The measure was introduced last year as part of UK Government benefit reforms which limit families to claiming tax credits for their first two children.
 
One of the exemptions to this requires women to prove a child was conceived through rape or during an abusive relationship to qualify for the benefit.
 
Ms McVey argued that as well as allowing women to receive tax credits, it also gave rape victims an opportunity to talk they may have "never had before".
 
But SNP MP Alison Thewliss branded it an "appalling policy" which had been "snuck in" by the UK Government".
 
She held up a copy of the form women must fill in to qualify for benefits, telling protesters: "It says 'support for a child conceived without your consent'.
 
"Who do they think wants to fill in a form like that?
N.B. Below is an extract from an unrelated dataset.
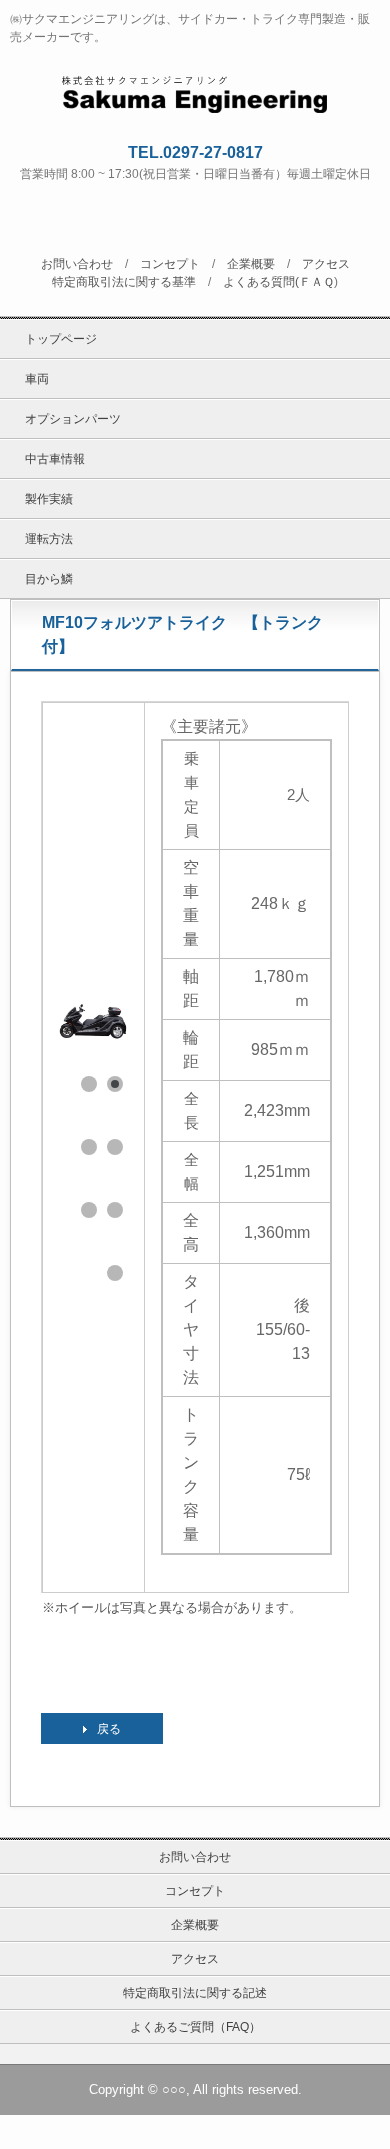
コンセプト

You have to go through this form, you have to put your child's name on this form."
 
Ms Thewliss went on: "This is something the Scottish Government cannot change because it is tax credits, it is reserved, it belongs to the UK Government.
 
"It is Westminster who need to change it and they need to change it for every woman in the UK."
 
Former Scottish Labour leader Kezia Dugdale also spoke out against the policy, saying: "The only way we can get rid of this is to scrap the two-child cap."
 
She told protesters: "You all heard Esther McVey's utterly abhorrent comments earlier this week. The idea that women should have to declare that they've been raped to access the tax credits they were previously entitled to is just disgusting. It's not increased support - it's just plain wrong."
 
After Ms McVey appeared at Holyrood's Social Security Committee, a Department for Work and Pensions spokeswoman said: "We're ensuring women in these awful circumstances are supported in every way so they can receive the help that they need.
 
"We have always been clear that this policy will be delivered in the most effective, compassionate way, with the right exceptions and safeguards in place."